Glasgow - City of Sculpture
By Gary Nisbet
Peter Nicholson
(1765-1844)

Largely self taught as an architect, he practiced variously in London, northern England, Edinburgh and Glasgow. The father of architectural illustrator Michael Angelo Nicholson (c. 1796-1844) and grandfather-in-law of Alexander 'Greek' Thomson , he was more widely known as an architectural historian and theorist than as a designer.

However, the influence of his many books and papers on Classical architecture exerted a profound influence on the development of the Neo-Classical style in Scotland, and in Glasgow in particular.

Settling in Glasgow around 1800, he set up his paractice in premises at the corner of Argyle Street and Jamaica Street, and established himself as the most important post-Adam classisict in the city before the emergence of David Hamilton , with his palace fronted terraces in Carlton Place (1802-18, completed by John Brash, altered 1857, 1893, 1908), Yorkhill House, Overtoun, (1806, dem. c. 1911, the former home of painter John Graham Gilbert), and the Doric, Hamilton Building, Old College (1811, completed by John Brash, dem. c. 1870).

Although Yorkhill House was replaced by a hospital in 1911-14, and the Hamilton Building was demolished for a railway goods yard in the 19th Century, Carlton Place has recently been restored to something of its original glory.

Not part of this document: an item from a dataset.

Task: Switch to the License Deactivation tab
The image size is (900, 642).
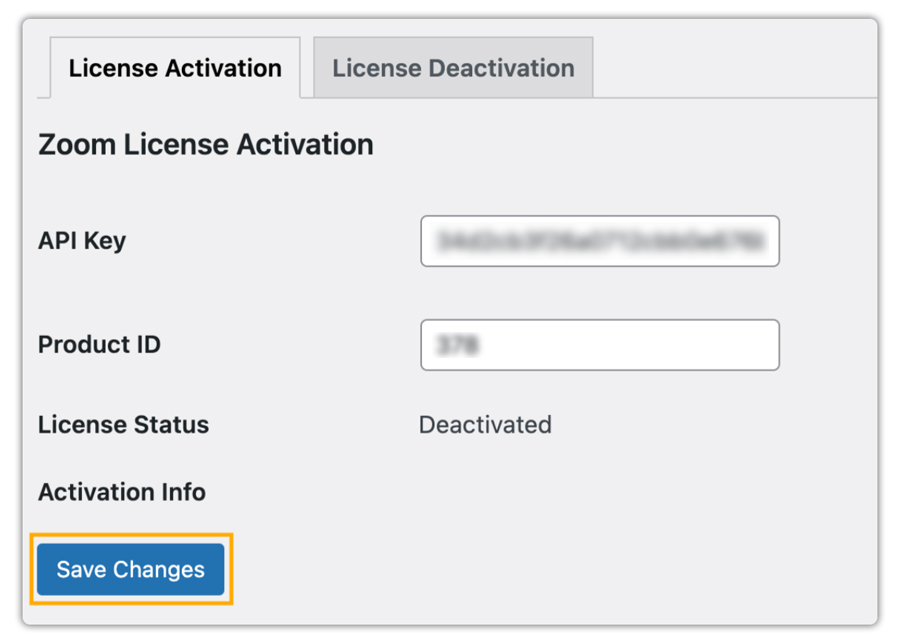Action: pos(452,67)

Although its centrepiece, Laurie House (nos. 51-2), has been virtually forgotten as the most splendid, intact Georgian house in the city (it was built for the immensly wealthy James Laurie the developer of Laurieston as Glasgow's first 'planned' suburb south of the Clyde, and richly decorated internally with sumptuous plasterwork and sculpture by Francisco Bernasconi ).

His lesser known commissions were for two footbridges across the Clyde to Carlton Place (1803-5), and the town plan for Ardrossan (1806).

Nicholson's influence was strongly felt by Glasgow's John Baird I, Alexander 'Greek' Thomson and his partner, John Baird II, all of whom benefitted from studying his buildings and copious writings, e.g. Architectural Dictionary, New Practical Builder and The Carpenters New Guide. Nicholson was also related to Thomson and John Baird II through their marriage to his granddaughters in a joint ceremony in 1847, although he never met them.

Eventually relocating to premises at 64 Argyle Street, c. 1805, he left Glasgow, c. 1808, and settled in London where he concentrated in promoting his son's career and on his own writing projects.